In a way, this feels like a folk tale, the kind cultures would tell to teach children a lesson. This lesson: “Today is a gift. That is why it is called the present.” It sure gets the message across with its excellent animation.
BEST FOREIGN LANGUAGE FILM:
- EMBRACE OF THE SERPENT
From Colombia comes a tale of Karamakate, the last survivor of his tribe.
The film focuses on two journeys he made with scientists. His first journey takes place in 1909, when Karamakate (NIlbio Torres) helps the infected Dr. Theodore Koch-Grunberg (Jan Bijvoet) find a cure in the form of the rare sacred plant the yakruna. The second journey takes place in 1940s, when a now elder Karamakate (Antonio Bolivar) helps American doctor Richard Evan Schults (Brionne Davis) find the yakruna using Koch-Grunberg’s journal.

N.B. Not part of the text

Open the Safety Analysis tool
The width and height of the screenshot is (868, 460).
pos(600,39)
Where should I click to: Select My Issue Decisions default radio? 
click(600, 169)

This film seems to go for a more Apocalypse Now style of storytelling. It takes more artistic liberties to examine the psychology of the characters. The film also has a look at the effects of colonialism on native tribes.
From Turkey comes a dark tale of the need for independence in a world of religious fundamentalism.
After an innocent fling with some boys on a beach escalates into scandal, 5 orphan girls are imprisoned by their religious fundamentalist guardians determined to force them into arranged marriages. All of these sisters have a need for freedom and find ways to get around their oppressive existence. At the centre of the film is their attempts to escape their religious fundamentalist parents.
- SON OF SAUL
For his directorial debut, Poland’s Laszlo Nemes shows a heartbreaking fight for humanity in a world with none.
Saul is a prisoner in Auschwitz, who works the job of disposing of corpses in a gas chamber. When one child survives only to die a few minute later, Saul decides to give the kid a proper burial
From Jordan is a coming of age tale of a boy growing up in the wake of World War One.
Set in 1916 Wadi Rum desert, Theeb (Jacir Eid Al-Hwietat) is an orphan boy descended from a family of pilgrim guides. He survives in the desert thanks to his older brother Hussein (Hussein Salameh Al-Sweihiyeen). One night, they encounter Edward (Jack Fox), an English officer and his Arab guide Marji. They hire Hussein to guide them across the pilgrim trail to a well close to the ottoman track. Despite objections, Theeb follows them.
At first, the mischevious Theeb tries to find out what’s in Edward’s box. But when they come under threat of raiders, Theeb’s forced to grow up too early in order to survive.
- A WAR
From Denmark comes a tale of a soldiers battles in Afghanistan and his family’s journey at home. When Claus M. Pedersen returns from the battlefield, he finds himself on trial for war crimes. Is he guilty of said crime? Did he have no choice?
The film also focuses on his wife’s struggles keeping her family together. She’s especially challenged when Claus’ on trial.
Who Will Win?
It’s Son of Saul.
If there’s anything the academy loves, it’s a holocaust movie. By that, I mean a really good Holocaust movie. There’s a reason they didn’t give any awards to Jacob the Liar and The Boy in the Stripped Pajamas. It still has to deliver on the goods.
And for a directorial debut from Laszlo Nemes delivers big time on goods, not only is it getting critical appraisal and is the surefire favorite for this category, but it also one the Cannes Film Festival Grand Prix; the most highly regarded movie award ever.